──────── RECORDS SHOWN ────────
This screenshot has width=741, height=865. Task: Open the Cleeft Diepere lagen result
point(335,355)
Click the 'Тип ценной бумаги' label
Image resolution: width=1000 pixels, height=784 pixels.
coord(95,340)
────────
Write out the material again, switching "result" to "entry" and leaving everything else the same.

This screenshot has width=741, height=865. Task: Open the Cleeft Diepere lagen entry
point(335,355)
Click the 'Тип ценной бумаги' label
Image resolution: width=1000 pixels, height=784 pixels.
coord(95,340)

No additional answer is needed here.